=== Section Start ===

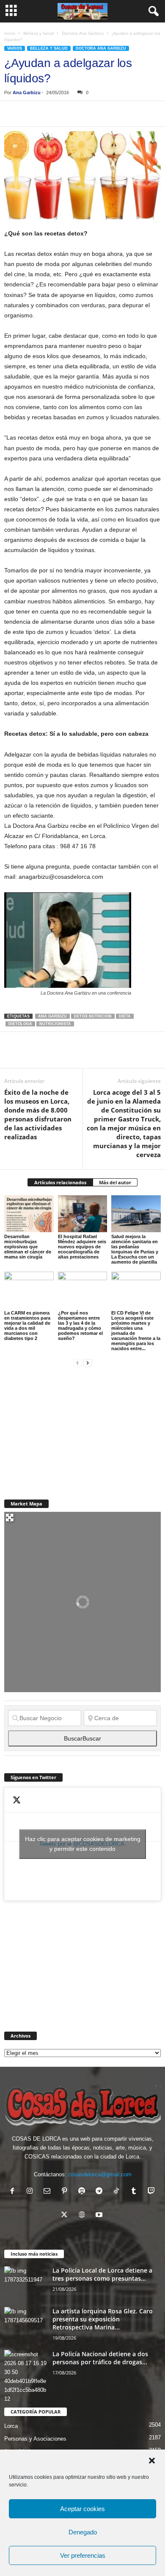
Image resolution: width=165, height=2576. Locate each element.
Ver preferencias (82, 2555)
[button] (152, 2460)
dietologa (20, 1024)
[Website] (83, 2215)
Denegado (83, 2532)
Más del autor (115, 1182)
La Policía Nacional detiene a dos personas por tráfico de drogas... (100, 2358)
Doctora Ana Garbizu (83, 33)
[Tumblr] (135, 2192)
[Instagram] (31, 2192)
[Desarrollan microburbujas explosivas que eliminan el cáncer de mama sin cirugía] (29, 1213)
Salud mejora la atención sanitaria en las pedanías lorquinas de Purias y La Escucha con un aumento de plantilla (134, 1249)
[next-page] (87, 1362)
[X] (32, 113)
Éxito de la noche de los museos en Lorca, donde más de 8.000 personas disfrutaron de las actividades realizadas (38, 1114)
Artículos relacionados (60, 1182)
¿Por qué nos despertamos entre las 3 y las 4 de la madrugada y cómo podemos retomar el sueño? (80, 1325)
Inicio (9, 33)
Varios (14, 48)
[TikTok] (118, 2192)
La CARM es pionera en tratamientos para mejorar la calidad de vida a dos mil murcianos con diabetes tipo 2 (27, 1325)
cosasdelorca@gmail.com (100, 2174)
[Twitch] (152, 2192)
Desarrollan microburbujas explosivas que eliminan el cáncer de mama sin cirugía (27, 1246)
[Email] (129, 113)
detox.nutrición (93, 1016)
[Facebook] (12, 113)
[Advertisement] (67, 1428)
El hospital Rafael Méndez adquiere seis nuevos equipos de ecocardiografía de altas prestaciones (82, 1246)
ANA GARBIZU (52, 1016)
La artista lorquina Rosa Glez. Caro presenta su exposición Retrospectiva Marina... (102, 2319)
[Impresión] (110, 113)
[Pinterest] (51, 113)
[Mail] (49, 2192)
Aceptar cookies (82, 2508)
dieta (125, 1016)
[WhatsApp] (71, 113)
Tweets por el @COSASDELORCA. (82, 1844)
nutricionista (55, 1024)
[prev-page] (77, 1362)
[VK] (148, 113)
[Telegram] (90, 113)
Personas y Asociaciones (35, 2439)
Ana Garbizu (27, 92)
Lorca (11, 2426)
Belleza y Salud (38, 33)
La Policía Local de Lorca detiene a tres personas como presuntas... (102, 2274)
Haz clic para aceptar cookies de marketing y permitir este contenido (82, 1844)
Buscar (82, 1738)
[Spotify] (83, 2192)
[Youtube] (100, 2215)
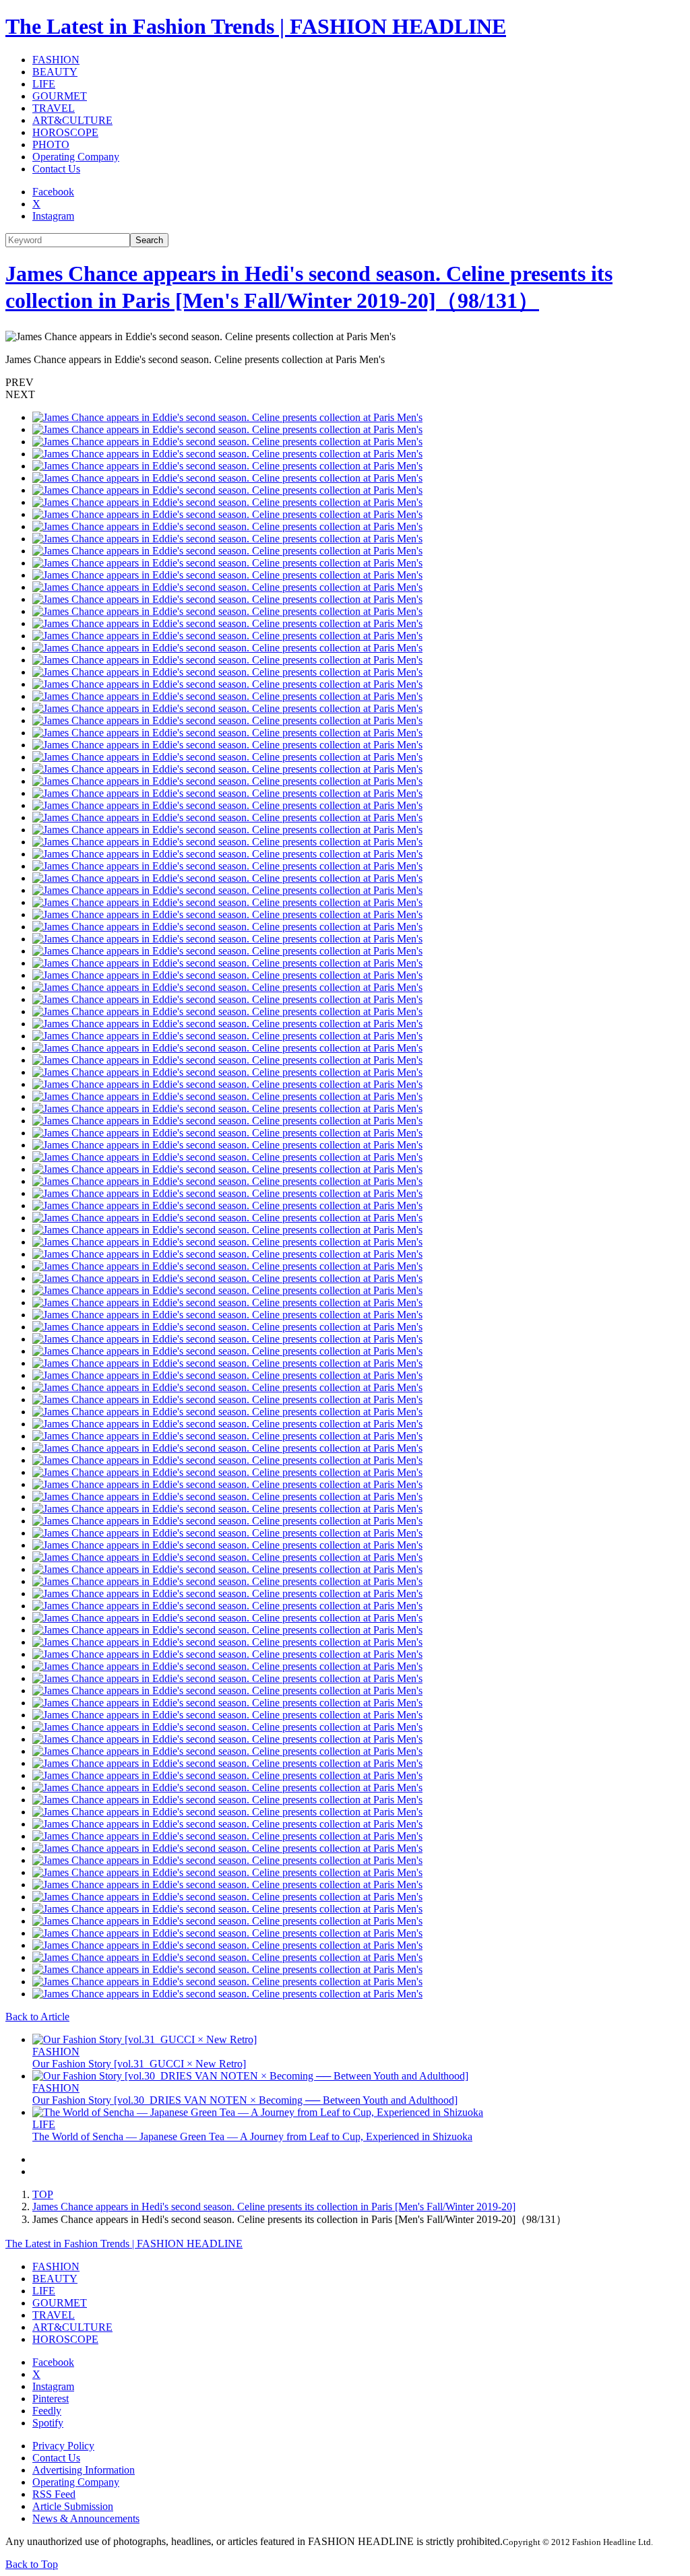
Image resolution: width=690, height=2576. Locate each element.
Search (149, 240)
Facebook (53, 191)
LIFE (43, 84)
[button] (345, 383)
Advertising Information (83, 2470)
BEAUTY (54, 71)
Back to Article (37, 2016)
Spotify (47, 2422)
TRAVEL (53, 108)
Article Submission (72, 2506)
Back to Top (31, 2564)
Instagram (53, 216)
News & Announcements (85, 2518)
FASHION (56, 59)
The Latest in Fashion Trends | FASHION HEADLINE (255, 26)
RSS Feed (53, 2494)
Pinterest (50, 2398)
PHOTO (50, 144)
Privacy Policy (63, 2445)
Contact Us (56, 168)
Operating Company (75, 156)
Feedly (46, 2410)
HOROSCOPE (65, 132)
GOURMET (59, 96)
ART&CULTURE (72, 120)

=== Section End ===

[ACTIVITY]
Copy only this from above: the line containing "El hospital Rafael", the line containing "Image resolution: width=690, height=2576.", and all lines between, printed exactly. Leave out the pictures.

[EXERCISE OUTPUT]
El hospital Rafael Méndez adquiere seis nuevos equipos de ecocardiografía de altas prestaciones (82, 1246)
ANA GARBIZU (52, 1016)
La artista lorquina Rosa Glez. Caro presenta su exposición Retrospectiva Marina... (102, 2319)
[Impresión] (110, 113)
[Pinterest] (51, 113)
[Mail] (49, 2192)
Aceptar cookies (82, 2508)
dieta (125, 1016)
[WhatsApp] (71, 113)
Tweets por el @COSASDELORCA. (82, 1844)
nutricionista (55, 1024)
[prev-page] (77, 1362)
[VK] (148, 113)
[Telegram] (90, 113)
Personas y Asociaciones (35, 2439)
Ana Garbizu (27, 92)
Lorca (11, 2426)
Belleza y Salud (38, 33)
La Policía Local de Lorca detiene a tres personas como presuntas... (102, 2274)
Haz clic para aceptar cookies de marketing y permitir este contenido (82, 1844)
Buscar (82, 1738)
[Spotify] (83, 2192)
[Youtube] (100, 2215)
Image resolution: width=690, height=2576. Locate each element.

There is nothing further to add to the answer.